- [Task directions]:
Copy the rows below word for word, leaving out the pictures.

- [Input data]:
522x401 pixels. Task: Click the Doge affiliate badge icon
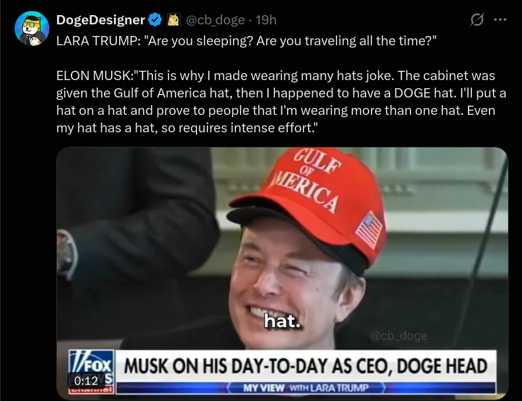(x=173, y=20)
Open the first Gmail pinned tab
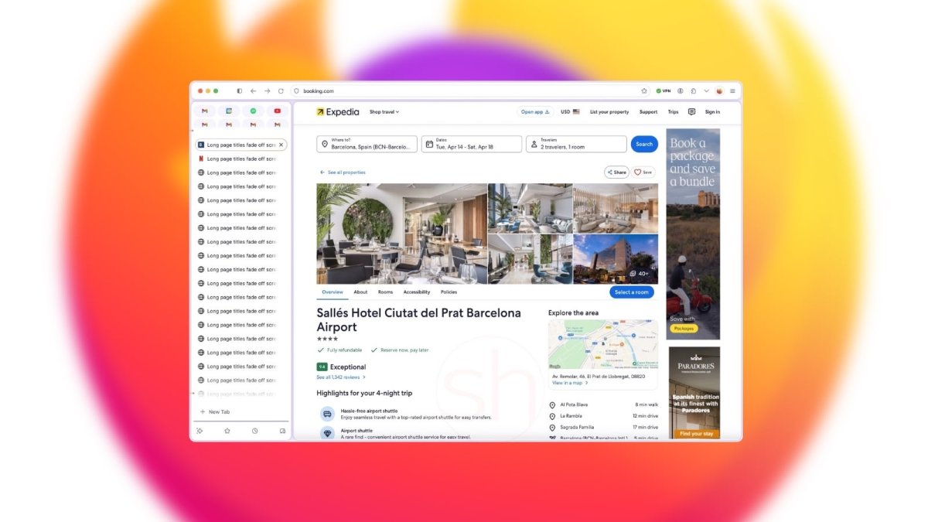Viewport: 928px width, 522px height. tap(204, 111)
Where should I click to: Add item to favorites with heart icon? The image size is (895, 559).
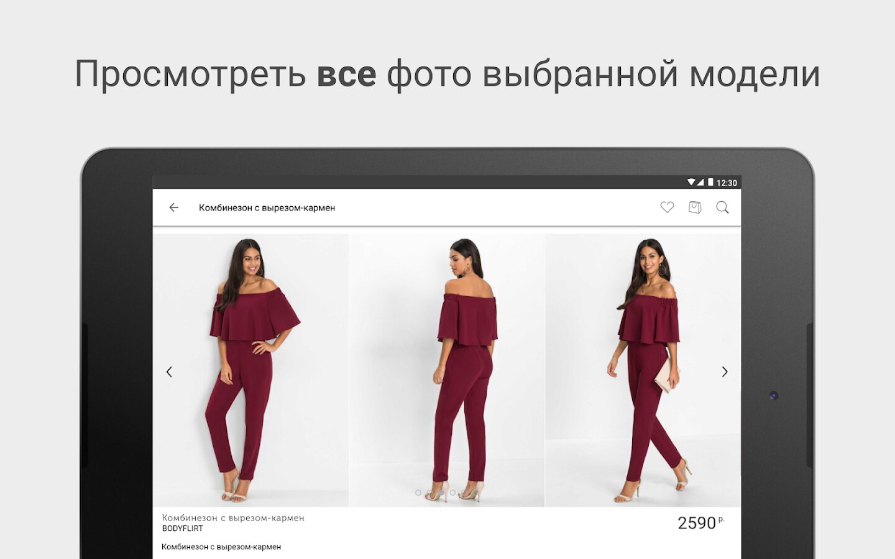pos(667,207)
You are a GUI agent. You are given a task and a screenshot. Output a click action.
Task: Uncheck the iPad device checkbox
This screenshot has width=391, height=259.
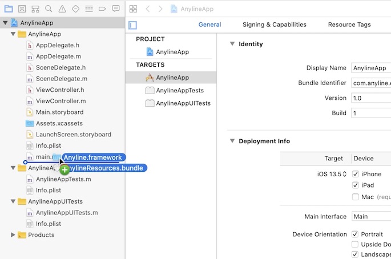pyautogui.click(x=356, y=185)
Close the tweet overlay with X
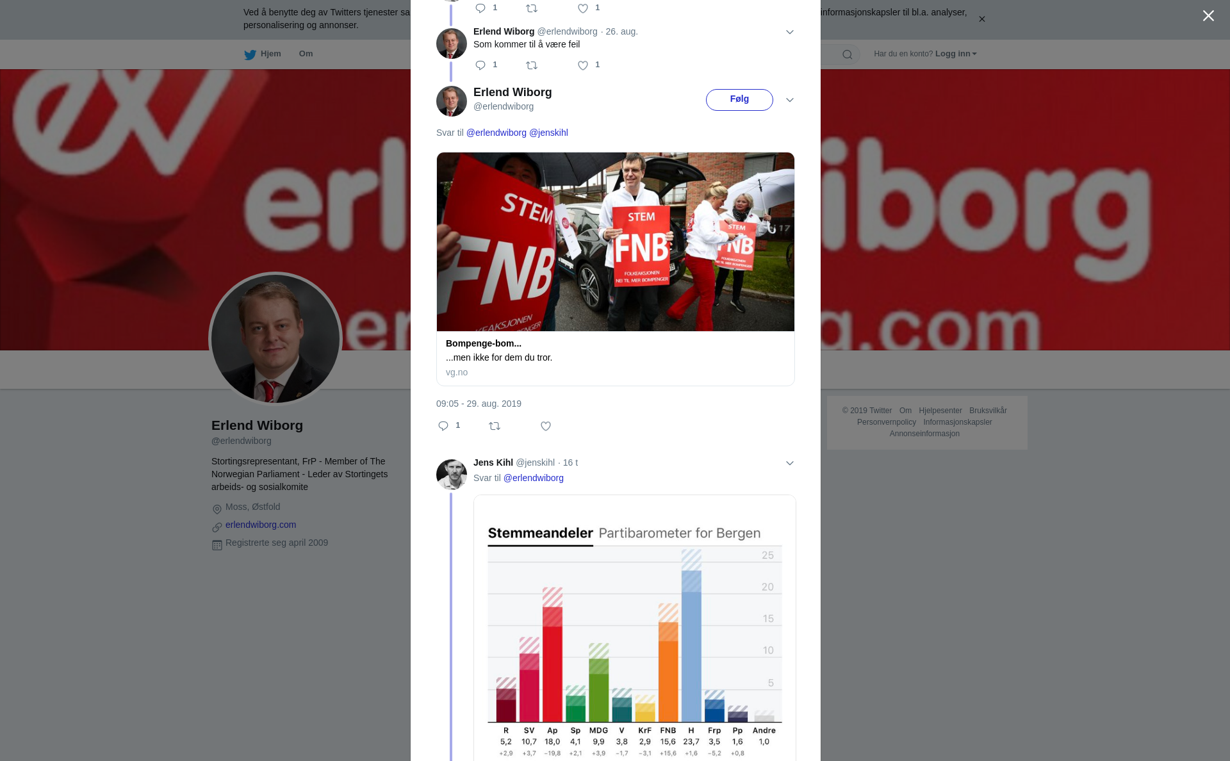Image resolution: width=1230 pixels, height=761 pixels. pos(1208,16)
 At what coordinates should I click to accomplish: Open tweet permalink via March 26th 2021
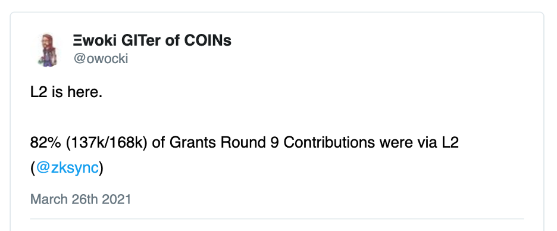click(81, 199)
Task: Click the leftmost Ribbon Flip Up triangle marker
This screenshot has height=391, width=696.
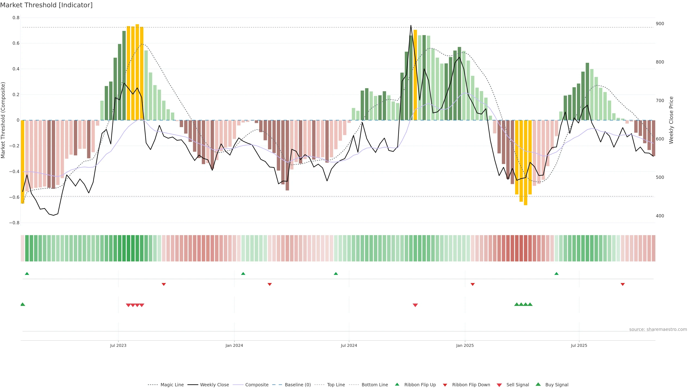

- [Solution for this task]:
522x401 pixels. Task: Click the Doge affiliate badge icon
(x=173, y=20)
Open the first Gmail pinned tab
Viewport: 928px width, 522px height. tap(204, 111)
Where should I click to: Add item to favorites with heart icon? The image size is (895, 559).
pos(667,207)
You are a GUI agent. You are given a task and a screenshot. Output a click action.
Task: Uncheck the iPad device checkbox
This screenshot has width=391, height=259.
pyautogui.click(x=356, y=185)
Close the tweet overlay with X
Image resolution: width=1230 pixels, height=761 pixels. pos(1208,16)
 At what coordinates should I click to accomplish: Open tweet permalink via March 26th 2021
click(81, 199)
Task: Click the leftmost Ribbon Flip Up triangle marker
This screenshot has height=391, width=696.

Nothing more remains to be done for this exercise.